§ Excerpt to read:
------------
Weakly-supervised Text Classification Based on Keyword Graph

Last update: Dec 29, 2022

Related tags

Text Data & NLP ClassKG

Overview

Weakly-supervised Text Classification Based on Keyword Graph

How to run?

Download data

Our dataset follows previous works. For long texts, we follow Conwea. For short texts, we follow LOTClass.
We transform all their data into unified json format.

Download datasets from: https://drive.google.com/drive/folders/1D8E9T-vuBE-YdAd9OBy-yS4UW4AptA58?usp=sharing
- Long text datasets(follow Conwea):
  - 20Newsgroup Fine(20NF)
  - 20Newsgroup Coarse(20NC)
  - NYT Fine(NYT_25)
  - NYT Coarse(NYT_5)
- Short text datasets(follow LOTClass)
------------
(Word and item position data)

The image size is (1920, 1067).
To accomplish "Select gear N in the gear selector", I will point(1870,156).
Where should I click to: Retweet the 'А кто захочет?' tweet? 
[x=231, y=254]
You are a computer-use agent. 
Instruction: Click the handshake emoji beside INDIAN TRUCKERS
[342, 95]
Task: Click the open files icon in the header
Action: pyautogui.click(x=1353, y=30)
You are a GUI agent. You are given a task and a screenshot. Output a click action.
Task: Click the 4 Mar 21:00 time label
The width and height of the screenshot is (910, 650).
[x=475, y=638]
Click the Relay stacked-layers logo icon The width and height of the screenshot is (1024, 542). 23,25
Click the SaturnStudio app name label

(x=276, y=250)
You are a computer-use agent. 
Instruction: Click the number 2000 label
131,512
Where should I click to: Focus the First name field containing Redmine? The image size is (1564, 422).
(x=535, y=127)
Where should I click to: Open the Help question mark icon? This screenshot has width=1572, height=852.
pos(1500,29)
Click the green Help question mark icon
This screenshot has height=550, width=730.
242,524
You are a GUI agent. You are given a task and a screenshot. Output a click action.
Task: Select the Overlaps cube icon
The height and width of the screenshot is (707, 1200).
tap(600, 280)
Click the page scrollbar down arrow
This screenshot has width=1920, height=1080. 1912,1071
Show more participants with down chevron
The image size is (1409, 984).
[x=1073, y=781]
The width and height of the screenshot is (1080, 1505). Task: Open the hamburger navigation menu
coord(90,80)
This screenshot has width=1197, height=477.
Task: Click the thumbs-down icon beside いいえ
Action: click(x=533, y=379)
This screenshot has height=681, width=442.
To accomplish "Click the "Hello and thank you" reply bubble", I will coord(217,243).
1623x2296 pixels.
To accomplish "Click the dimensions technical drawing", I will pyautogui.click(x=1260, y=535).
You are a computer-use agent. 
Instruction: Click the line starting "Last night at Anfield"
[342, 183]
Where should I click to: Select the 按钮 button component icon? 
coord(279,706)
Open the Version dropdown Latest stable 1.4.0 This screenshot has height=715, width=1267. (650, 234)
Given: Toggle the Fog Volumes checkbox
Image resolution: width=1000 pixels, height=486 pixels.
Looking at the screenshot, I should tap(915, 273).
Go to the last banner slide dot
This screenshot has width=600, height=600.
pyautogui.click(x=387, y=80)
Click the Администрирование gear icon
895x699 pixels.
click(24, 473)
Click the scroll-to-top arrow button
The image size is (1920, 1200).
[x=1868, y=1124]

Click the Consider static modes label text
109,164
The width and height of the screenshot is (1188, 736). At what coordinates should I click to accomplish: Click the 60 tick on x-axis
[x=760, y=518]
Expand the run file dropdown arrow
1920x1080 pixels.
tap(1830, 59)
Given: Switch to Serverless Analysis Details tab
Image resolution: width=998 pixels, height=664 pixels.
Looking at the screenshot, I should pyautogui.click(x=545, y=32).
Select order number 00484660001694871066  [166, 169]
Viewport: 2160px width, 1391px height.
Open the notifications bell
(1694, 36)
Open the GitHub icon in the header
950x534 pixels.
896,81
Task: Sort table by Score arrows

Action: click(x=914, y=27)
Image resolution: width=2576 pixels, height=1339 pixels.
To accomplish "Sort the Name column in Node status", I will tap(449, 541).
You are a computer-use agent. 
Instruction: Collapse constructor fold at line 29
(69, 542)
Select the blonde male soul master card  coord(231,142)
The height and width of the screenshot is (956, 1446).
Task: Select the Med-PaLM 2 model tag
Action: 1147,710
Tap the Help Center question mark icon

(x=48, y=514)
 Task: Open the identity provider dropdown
------------
§ Objectives:
1. Answer these questions about the text-classification page:
(a) Which earlier work do the long text datasets follow?
(b) Into what format was all the data transformed?
(c) On what date was the page last updated?
2. Output the entries line for line, starting at the line that contains "Given: Switch to" and stopping after the final line of the entries.

§ Solutions in order:
1.
(a) Conwea
(b) Unified json format
(c) Dec 29, 2022

2.
Given: Switch to Serverless Analysis Details tab
Image resolution: width=998 pixels, height=664 pixels.
Looking at the screenshot, I should pyautogui.click(x=545, y=32).
Select order number 00484660001694871066  [166, 169]
Viewport: 2160px width, 1391px height.
Open the notifications bell
(1694, 36)
Open the GitHub icon in the header
950x534 pixels.
896,81
Task: Sort table by Score arrows

Action: click(x=914, y=27)
Image resolution: width=2576 pixels, height=1339 pixels.
To accomplish "Sort the Name column in Node status", I will tap(449, 541).
You are a computer-use agent. 
Instruction: Collapse constructor fold at line 29
(69, 542)
Select the blonde male soul master card  coord(231,142)
The height and width of the screenshot is (956, 1446).
Task: Select the Med-PaLM 2 model tag
Action: 1147,710
Tap the Help Center question mark icon

(x=48, y=514)
 Task: Open the identity provider dropdown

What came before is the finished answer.